The Supreme Court in Washington, D.C.
The Supreme Court in Washington, D.C., on Mar. 14, 2022.Al Drago / Bloomberg via Getty Images

Two of the Supreme Court's conservatives said Monday that religious organizations should be fully exempt from nondiscrimination laws and free to hire only people who share their beliefs.

Justices Clarence Thomas and Samuel Alito made their views known as the court declined to take up a dispute over a Seattle religious nonprofit group’s refusal to hire an applicant who was in a same-sex relationship. They agreed the case was at a preliminary stage and not yet ripe for their review, but they said the court should confront the issue in a future case. 

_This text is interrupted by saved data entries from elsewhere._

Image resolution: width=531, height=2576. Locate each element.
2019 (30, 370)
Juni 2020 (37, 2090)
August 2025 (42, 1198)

Writing for both of them, Alito strongly suggested how they would rule in such a dispute: “To force religious organizations to hire messengers and other personnel who do not share their religious views would undermine not only the autonomy of many religious organizations but also their continued viability.”

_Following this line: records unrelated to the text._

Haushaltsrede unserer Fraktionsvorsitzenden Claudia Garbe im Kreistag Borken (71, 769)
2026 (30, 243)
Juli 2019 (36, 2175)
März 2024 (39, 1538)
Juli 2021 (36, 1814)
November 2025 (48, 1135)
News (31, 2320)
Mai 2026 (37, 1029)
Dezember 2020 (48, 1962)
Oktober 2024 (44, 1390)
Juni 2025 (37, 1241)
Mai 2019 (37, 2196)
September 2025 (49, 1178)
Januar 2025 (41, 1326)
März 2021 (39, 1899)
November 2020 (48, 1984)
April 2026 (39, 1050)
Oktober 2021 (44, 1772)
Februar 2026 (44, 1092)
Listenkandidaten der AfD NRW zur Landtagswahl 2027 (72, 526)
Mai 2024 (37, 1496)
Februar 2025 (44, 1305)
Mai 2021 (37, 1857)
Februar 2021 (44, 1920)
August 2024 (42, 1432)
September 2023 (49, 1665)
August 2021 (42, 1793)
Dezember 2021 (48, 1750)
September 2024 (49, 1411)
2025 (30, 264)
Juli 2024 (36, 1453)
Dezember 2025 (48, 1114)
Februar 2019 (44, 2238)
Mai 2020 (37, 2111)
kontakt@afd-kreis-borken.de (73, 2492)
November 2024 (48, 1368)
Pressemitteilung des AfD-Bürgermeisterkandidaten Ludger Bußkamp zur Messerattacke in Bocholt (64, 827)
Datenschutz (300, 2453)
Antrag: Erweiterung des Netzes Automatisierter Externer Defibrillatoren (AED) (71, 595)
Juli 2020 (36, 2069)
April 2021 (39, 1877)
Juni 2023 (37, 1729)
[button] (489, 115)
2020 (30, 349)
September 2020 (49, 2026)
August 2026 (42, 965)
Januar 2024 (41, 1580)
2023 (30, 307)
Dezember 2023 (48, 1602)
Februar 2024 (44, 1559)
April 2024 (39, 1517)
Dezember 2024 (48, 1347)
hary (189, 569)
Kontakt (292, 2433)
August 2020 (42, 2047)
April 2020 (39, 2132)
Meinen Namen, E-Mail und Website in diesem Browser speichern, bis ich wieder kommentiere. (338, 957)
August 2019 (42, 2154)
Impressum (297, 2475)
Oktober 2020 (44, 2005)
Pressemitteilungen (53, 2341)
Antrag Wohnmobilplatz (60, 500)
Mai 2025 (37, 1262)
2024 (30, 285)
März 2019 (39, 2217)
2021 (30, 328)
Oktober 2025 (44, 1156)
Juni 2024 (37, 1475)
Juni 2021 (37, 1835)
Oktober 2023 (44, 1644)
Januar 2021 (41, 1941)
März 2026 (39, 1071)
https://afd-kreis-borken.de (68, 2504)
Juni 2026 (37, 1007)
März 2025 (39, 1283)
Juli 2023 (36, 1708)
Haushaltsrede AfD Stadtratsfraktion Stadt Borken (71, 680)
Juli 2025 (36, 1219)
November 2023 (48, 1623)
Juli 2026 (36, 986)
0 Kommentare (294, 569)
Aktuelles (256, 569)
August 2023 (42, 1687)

Churches and religious institutions have a right to employ only people who agree with their religious views, the court has held, provided that the employees at issue perform a ministerial function. That means imparting religious doctrine, for example, or carrying out other kinds of duties that a cleric would perform.

The Seattle case presented an invitation to consider whether a religious nonprofit organization can require all employees to hold the same religious beliefs, regardless of whether they perform a strictly ministerial function.

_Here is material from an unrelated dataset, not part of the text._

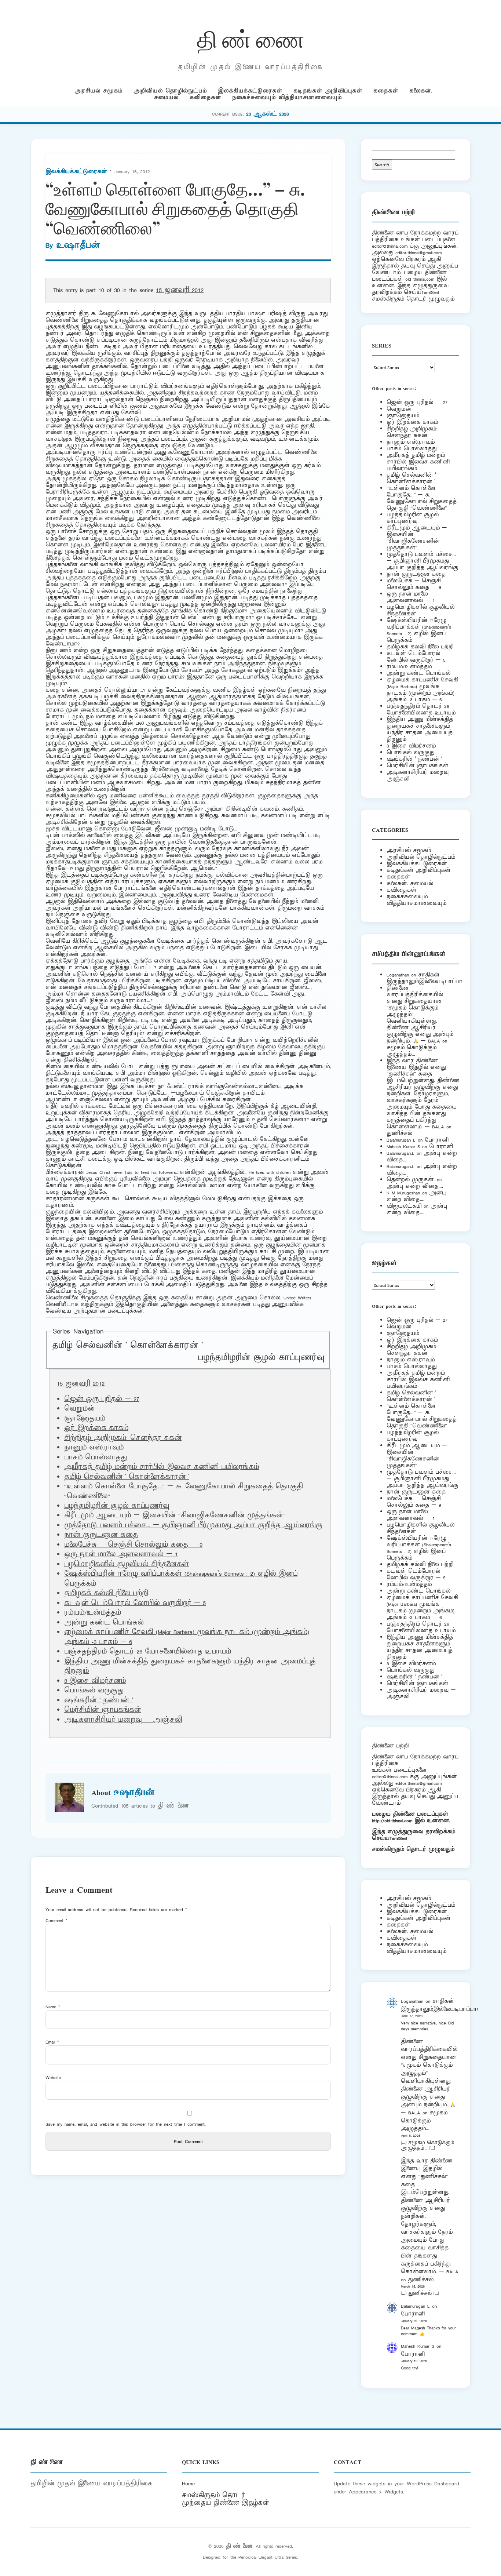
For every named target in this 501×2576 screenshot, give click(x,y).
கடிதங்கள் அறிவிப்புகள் (327, 91)
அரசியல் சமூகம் (98, 91)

The case involved a Christian nonprofit group in Washington state that cares for the homeless, Seattle’s Union Gospel Mission. It rejected an application for a legal aid position because the lawyer seeking the job, Matthew Woods, said he was in a same-sex relationship. The mission’s employee handbook prohibits “homosexual behavior.”

Woods sued, claiming the organization violated a state constitutional provision that bans job discrimination on the basis of sexual orientation. A judge threw his suit out, saying small businesses and religious nonprofit groups were exempt from a state nondiscrimination law. But the Washington Supreme Court said the judge should reconsider whether Woods, acting as a lawyer, would actually perform a ministerial function.

The conservative Alliance Defending Freedom, representing the mission, urged the U.S. Supreme Court to say that the exemption to discrimination laws should be a broad one, allowing religious organizations to maintain a community of like-minded believers.

Woods urged the Supreme Court not to take the case and instead to let the Washington state courts sort out whether the job he applied for would qualify for a ministerial exception.

Thomas and Alito said the court should not shy away from a future dispute that directly raises the issue. 

“The day may soon come when we must decide whether the autonomy guaranteed by the First Amendment protects religious organizations’ freedom to hire co-religionists without state or judicial interference,” Alito wrote.